To determine the original pressure of a 750 ml sample of helium (He) at 0 degrees Celsius, we can use the combined gas law, which relates the initial and final conditions of a gas sample. The combined gas law equation is:
(P1 × V1) / (T1) = (P2 × V2) / (T2)
Where:
P1 and P2 are the initial and final pressures, respectively.
V1 and V2 are the initial and final volumes, respectively.
T1 and T2 are the initial and final temperatures, respectively.
Let's assign the given values:
P1 = unknown (original pressure)
V1 = 750 ml (initial volume)
T1 = 0 degrees Celsius (initial temperature)
P2 = 2 atm (final pressure)
V2 = 500 ml (final volume)
T2 = 25 degrees Celsius (final temperature)
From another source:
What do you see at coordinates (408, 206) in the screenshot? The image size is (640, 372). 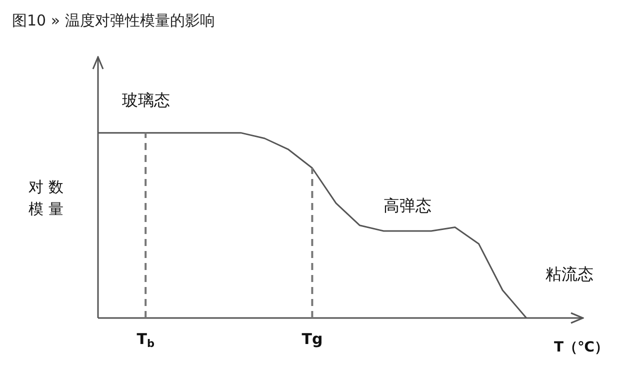 I see `annotation: 高弹态` at bounding box center [408, 206].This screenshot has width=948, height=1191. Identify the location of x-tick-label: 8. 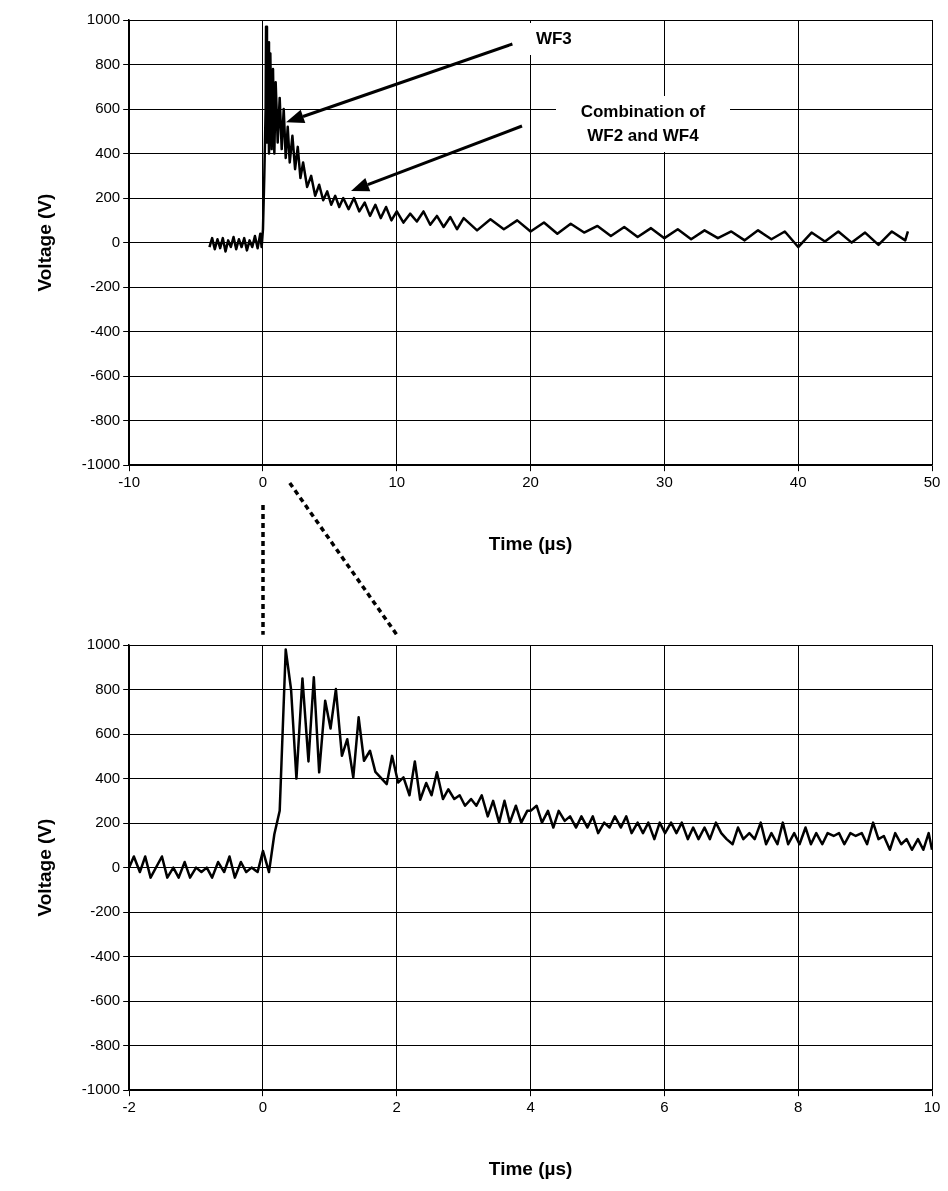
(798, 1107).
Before using the combined gas law equation, we need to convert the temperatures to Kelvin scale by adding 273.15 to both T1 and T2:
T1 = 0 + 273.15 = 273.15 K
T2 = 25 + 273.15 = 298.15 K
Now we can plug in the values into the combined gas law equation:
(P1 × 750 ml) / (273.15 K) = (2 atm × 500 ml) / (298.15 K)
To solve for P1, we can cross multiply and rearrange the equation:
P1 = (2 atm × 500 ml × 273.15 K) / (750 ml × 298.15 K)
P1 = 0.924 atm
Therefore, the original pressure of the 750 ml sample of helium at 0 degrees Celsius is approximately 0.924 atm.